Having diabetes and being a smoker is a bad cocktail in relation to the risk of getting an age-related hearing loss, a study finds. Also, diabetics with hypertension have an increased risk of hearing loss.

A Korean study has found that people with diabetes who smoke have an increased risk of an age-related hearing loss (ARHL).

In the study, being male, exposure to occupational noise and diabetes showed a significant relationship with age-related hearing loss. The study also found that smoking when having diabetes had the strongest synergistic effect on the risk of an age-related hearing loss.

Current smokers with diabetes had a significant relationship with age-related hearing loss, whereas ex-smokers with diabetes did not have an increased risk.  Therefore, the researchers write in their study that smokers with diabetes may benefit from the cessation of smoking.

Diabetes and hypertension

The combination of diabetes and hypertension also increased the risk of an age-related hearing loss, but the risk was smaller than that for the combination of diabetes and smoking.

About the study

The study investigated the synergistic effects of risk factors on age-related hearing loss (ARHL) using nationwide cross-sectional data from the 2010‒2013 Korea National Health and Nutrition Examination Survey. Patients with age-related hearing loss were selected based on their pure-tone audiometry results. Of the 12,570 individuals aged 40–79 years, 2002 (15.9%) had an age-related hearing loss.

The study, “Synergistic effect of smoking on age‑related hearing loss in patients with diabetes”, was published in the journal Scientific Reports.

==============================

• [YOUR TASKS]:
(A) According to the article on diabetes, smoking and hearing loss, how many of the 12,570 individuals aged 40–79 had an age-related hearing loss?
(B) Print the part of the article on diabetes, smoking and hearing loss between "Current smokers with" and "cessation of smoking.", inclusive.

• [DATA PROVIDED]:
==============================

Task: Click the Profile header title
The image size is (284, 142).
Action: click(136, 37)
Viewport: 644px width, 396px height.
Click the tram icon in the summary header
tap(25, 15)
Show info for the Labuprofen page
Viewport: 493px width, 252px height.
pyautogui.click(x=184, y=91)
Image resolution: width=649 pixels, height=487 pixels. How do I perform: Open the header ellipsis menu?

==============================

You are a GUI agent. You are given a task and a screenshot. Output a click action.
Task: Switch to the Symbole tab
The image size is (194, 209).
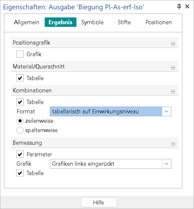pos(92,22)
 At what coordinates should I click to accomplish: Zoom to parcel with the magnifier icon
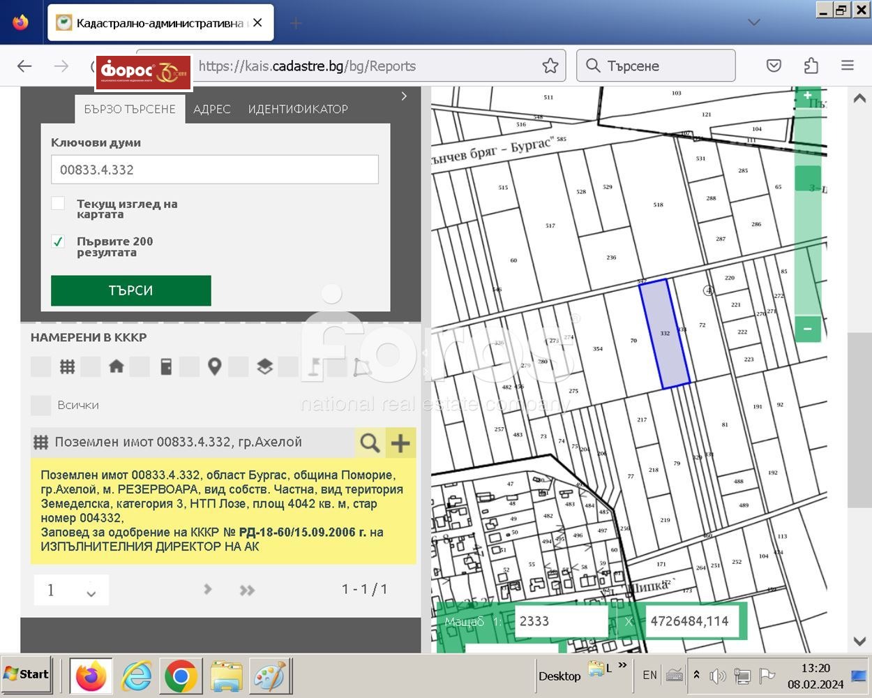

==============================

• [ANSWERS PROVIDED]:
(A) 2002 individuals (15.9%) had an age-related hearing loss.

(B)
Current smokers with diabetes had a significant relationship with age-related hearing loss, whereas ex-smokers with diabetes did not have an increased risk.  Therefore, the researchers write in their study that smokers with diabetes may benefit from the cessation of smoking.